— Collected data —
%%

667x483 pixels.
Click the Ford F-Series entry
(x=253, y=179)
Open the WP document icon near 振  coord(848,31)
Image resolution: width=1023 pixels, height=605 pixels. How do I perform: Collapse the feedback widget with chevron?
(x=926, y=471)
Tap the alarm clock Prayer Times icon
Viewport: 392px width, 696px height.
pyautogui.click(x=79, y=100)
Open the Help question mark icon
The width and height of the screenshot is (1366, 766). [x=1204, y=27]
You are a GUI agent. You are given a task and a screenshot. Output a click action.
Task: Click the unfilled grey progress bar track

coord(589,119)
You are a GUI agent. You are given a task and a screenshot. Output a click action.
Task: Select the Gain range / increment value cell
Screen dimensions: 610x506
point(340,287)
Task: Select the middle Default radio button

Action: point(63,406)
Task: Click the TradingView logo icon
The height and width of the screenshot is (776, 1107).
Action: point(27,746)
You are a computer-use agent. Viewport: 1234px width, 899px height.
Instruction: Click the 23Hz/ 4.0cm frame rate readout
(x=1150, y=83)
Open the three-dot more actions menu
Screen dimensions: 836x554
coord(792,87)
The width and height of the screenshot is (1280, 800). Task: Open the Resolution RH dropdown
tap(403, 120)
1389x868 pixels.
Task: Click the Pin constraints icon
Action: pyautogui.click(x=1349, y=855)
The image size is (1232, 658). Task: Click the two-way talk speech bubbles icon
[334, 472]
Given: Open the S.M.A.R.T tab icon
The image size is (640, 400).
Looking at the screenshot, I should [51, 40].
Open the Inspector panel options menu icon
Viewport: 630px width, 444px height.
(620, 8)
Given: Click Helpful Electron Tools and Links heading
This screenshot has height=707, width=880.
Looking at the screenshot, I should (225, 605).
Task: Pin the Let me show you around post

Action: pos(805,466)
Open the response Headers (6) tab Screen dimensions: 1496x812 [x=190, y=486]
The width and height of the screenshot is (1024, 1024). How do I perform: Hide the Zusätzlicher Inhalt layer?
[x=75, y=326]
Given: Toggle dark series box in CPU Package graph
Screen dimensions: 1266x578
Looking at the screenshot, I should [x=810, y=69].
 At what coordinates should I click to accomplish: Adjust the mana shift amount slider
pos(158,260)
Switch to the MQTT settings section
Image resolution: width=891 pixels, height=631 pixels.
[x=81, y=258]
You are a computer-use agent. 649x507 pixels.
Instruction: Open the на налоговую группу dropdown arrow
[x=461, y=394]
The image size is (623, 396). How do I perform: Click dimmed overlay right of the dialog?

%%

— Instructions to follow —
Print the records again, exactly as they stand above.

— Answer to this exercise —
667x483 pixels.
Click the Ford F-Series entry
(x=253, y=179)
Open the WP document icon near 振  coord(848,31)
Image resolution: width=1023 pixels, height=605 pixels. How do I perform: Collapse the feedback widget with chevron?
(x=926, y=471)
Tap the alarm clock Prayer Times icon
Viewport: 392px width, 696px height.
pyautogui.click(x=79, y=100)
Open the Help question mark icon
The width and height of the screenshot is (1366, 766). [x=1204, y=27]
You are a GUI agent. You are given a task and a screenshot. Output a click action.
Task: Click the unfilled grey progress bar track

coord(589,119)
You are a GUI agent. You are given a task and a screenshot. Output a click action.
Task: Select the Gain range / increment value cell
Screen dimensions: 610x506
point(340,287)
Task: Select the middle Default radio button

Action: point(63,406)
Task: Click the TradingView logo icon
The height and width of the screenshot is (776, 1107).
Action: point(27,746)
You are a computer-use agent. Viewport: 1234px width, 899px height.
Instruction: Click the 23Hz/ 4.0cm frame rate readout
(x=1150, y=83)
Open the three-dot more actions menu
Screen dimensions: 836x554
coord(792,87)
The width and height of the screenshot is (1280, 800). Task: Open the Resolution RH dropdown
tap(403, 120)
1389x868 pixels.
Task: Click the Pin constraints icon
Action: pyautogui.click(x=1349, y=855)
The image size is (1232, 658). Task: Click the two-way talk speech bubbles icon
[334, 472]
Given: Open the S.M.A.R.T tab icon
The image size is (640, 400).
Looking at the screenshot, I should [51, 40].
Open the Inspector panel options menu icon
Viewport: 630px width, 444px height.
(620, 8)
Given: Click Helpful Electron Tools and Links heading
This screenshot has height=707, width=880.
Looking at the screenshot, I should (225, 605).
Task: Pin the Let me show you around post

Action: pos(805,466)
Open the response Headers (6) tab Screen dimensions: 1496x812 [x=190, y=486]
The width and height of the screenshot is (1024, 1024). How do I perform: Hide the Zusätzlicher Inhalt layer?
[x=75, y=326]
Given: Toggle dark series box in CPU Package graph
Screen dimensions: 1266x578
Looking at the screenshot, I should [x=810, y=69].
 At what coordinates should I click to accomplish: Adjust the mana shift amount slider
pos(158,260)
Switch to the MQTT settings section
Image resolution: width=891 pixels, height=631 pixels.
[x=81, y=258]
You are a computer-use agent. 649x507 pixels.
Instruction: Open the на налоговую группу dropdown arrow
[x=461, y=394]
The image size is (623, 396). How do I perform: Click dimmed overlay right of the dialog?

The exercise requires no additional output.